## PROVIDED TEXT
╔══

Carson City Health and Human Services is restructuring its epidemiology division post-pandemic.
On Thursday, the Board of Supervisors voted to approve converting some pandemic-related contract positions in the division to full-time city jobs.
With nearly $2 million in grant funding, CCHHS will hire two full-time epidemiologists, a public health investigator, and an administrative assistant, bringing the total number of employees in the division to seven.
The federal grants are channeled through the Nevada Department of Health and Human Services.
“With these types of grants, the state typically awards one year at a time,” CCHHS Director Nicker Aaker told the Appeal by email. “We have received the ELC (epidemiology and laboratory capacity) base grant for many years. The current ELC expansion grant is until July 31, 2023; however, the federal project period is until July 31, 2024, so there should not be a problem having our grant extended.”
Epidemiology became a separate division during the COVID-19 pandemic, Aaker said.
“During COVID, we had to upstaff to meet the demand quickly,” she said. “To assist with the upstaffing, the state of Nevada HHS worked with the Nevada System of Higher Education and the CDC Foundation, plus we brought employees on from a temporary employment agency. We were able to do this because there were grants given to us for pandemic-related activities.”
Since the workload of the pandemic has decreased, it’s time to reorganize the division, Aaker said.
“Currently, there are 10 (positions) within the division,” she said.
That number will drop to seven under restructuring. Though smaller than at the height of the pandemic, the division will still be staffed enough to meet federal and state reporting requirements and handle any future health crisis, according to a staff report compiled by Aaker.

╚══

## INFORMATION SUPPLIED
╔══

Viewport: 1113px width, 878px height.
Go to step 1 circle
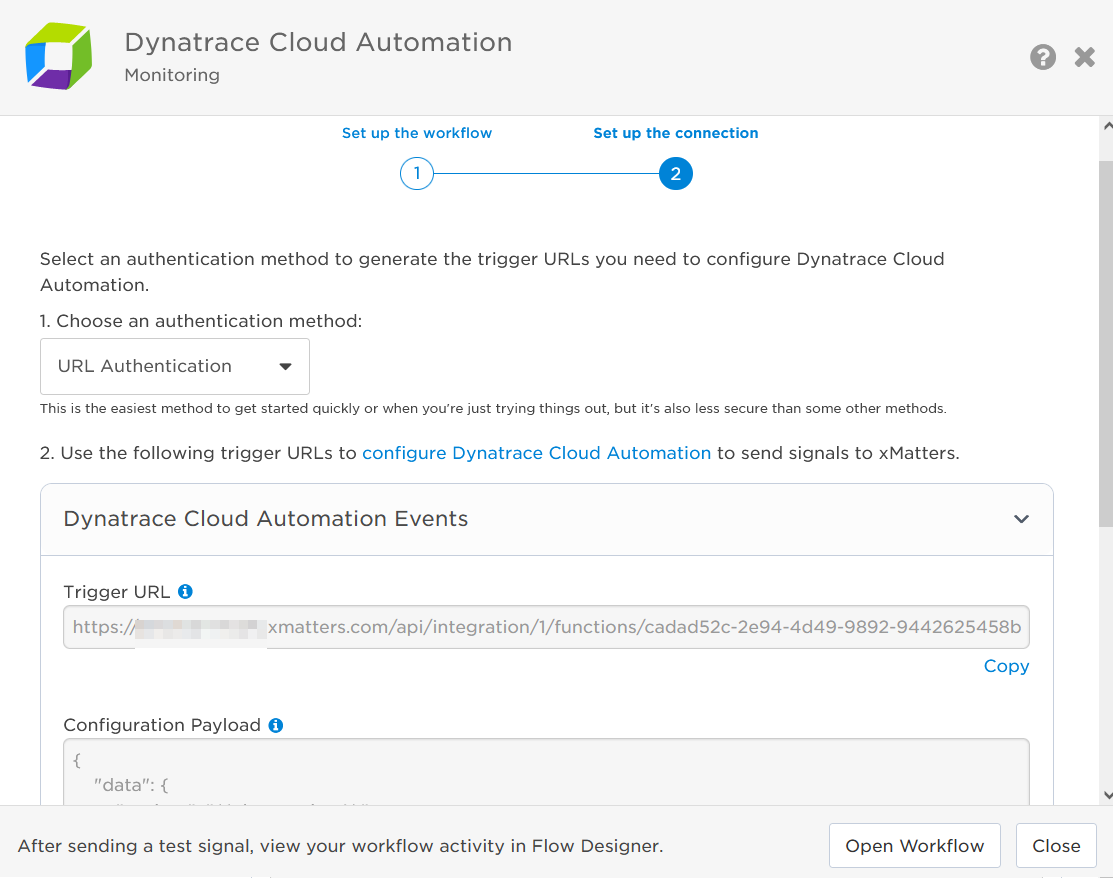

╚══

## BRIEF 1
According to the article on Carson City's epidemiology division, which state agency channels the federal grants?
## BRIEF 2
Pick up the article on the Carson City epidemiology division restructuring after its final sentence and continue it.
The material comes from a different source than the article.

## TASK RESULT 1
The Nevada Department of Health and Human Services.

## TASK RESULT 2
“We had many more (positions) during the pandemic,” Aaker said. “This proposal also brings all the staff under the city employee umbrella; however, they are still considered grant-funded employees.”
Aaker said about 73 percent of CCHHS is grant-funded.
“By doing this, all the employees will have the same expectations for oversight, policy adherence, wage ranges (specific to position) and benefit packages,” she said.
Supervisors agreed. The vote Thursday was unanimous.
In other action, supervisors:
• Appointed two members to the Regional Transportation Commission, including the reappointment of Jim Dodson.
The other new member is Lucia Maloney, former transportation manager for Carson City.
Maloney mentioned late Supervisor Brad Bonkowski, his preparedness and readiness to serve.
“I’m prepared to do that on this board,” she said.
Members serve two-year terms – partial terms for resigned seats – and also serve on the Carson Area Metropolitan Planning Organization.
The vote was unanimous.
• Appointed three members to the Open Space Advisory Committee, including the reappointment of Mary Berge.
Two new members are Jay Wiggins, current planning commissioner, and Samuel Mozingo, who said he’s lived in Carson City for three years and is passionate about the area.
“We live in one of the most beautiful places in the world,” said Mozingo.
Members of the Open Space Advisory Committee serve four-year terms – partial terms for resigned seats – and periodically meet with the Parks and Recreation Commission in a joint session.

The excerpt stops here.